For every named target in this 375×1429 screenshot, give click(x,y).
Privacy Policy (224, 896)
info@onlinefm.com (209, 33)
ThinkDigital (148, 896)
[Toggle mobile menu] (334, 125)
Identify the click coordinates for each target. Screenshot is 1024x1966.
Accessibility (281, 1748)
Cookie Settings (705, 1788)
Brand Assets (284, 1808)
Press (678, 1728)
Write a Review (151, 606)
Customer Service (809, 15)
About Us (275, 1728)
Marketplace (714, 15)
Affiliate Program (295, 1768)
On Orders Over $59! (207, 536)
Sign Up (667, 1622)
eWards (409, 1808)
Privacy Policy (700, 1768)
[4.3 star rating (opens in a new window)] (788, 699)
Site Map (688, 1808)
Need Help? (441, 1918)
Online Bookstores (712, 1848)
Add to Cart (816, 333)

**EXERCISE**
From the line with "Privacy Policy (224, 896)" to the end of the listing above, set down every line exactly as it appears, both ends included.

**RESULT FOR THIS TASK**
Privacy Policy (224, 896)
info@onlinefm.com (209, 33)
ThinkDigital (148, 896)
[Toggle mobile menu] (334, 125)
Identify the click coordinates for each target. Screenshot is 1024x1966.
Accessibility (281, 1748)
Cookie Settings (705, 1788)
Brand Assets (284, 1808)
Press (678, 1728)
Write a Review (151, 606)
Customer Service (809, 15)
About Us (275, 1728)
Marketplace (714, 15)
Affiliate Program (295, 1768)
On Orders Over $59! (207, 536)
Sign Up (667, 1622)
eWards (409, 1808)
Privacy Policy (700, 1768)
[4.3 star rating (opens in a new window)] (788, 699)
Site Map (688, 1808)
Need Help? (441, 1918)
Online Bookstores (712, 1848)
Add to Cart (816, 333)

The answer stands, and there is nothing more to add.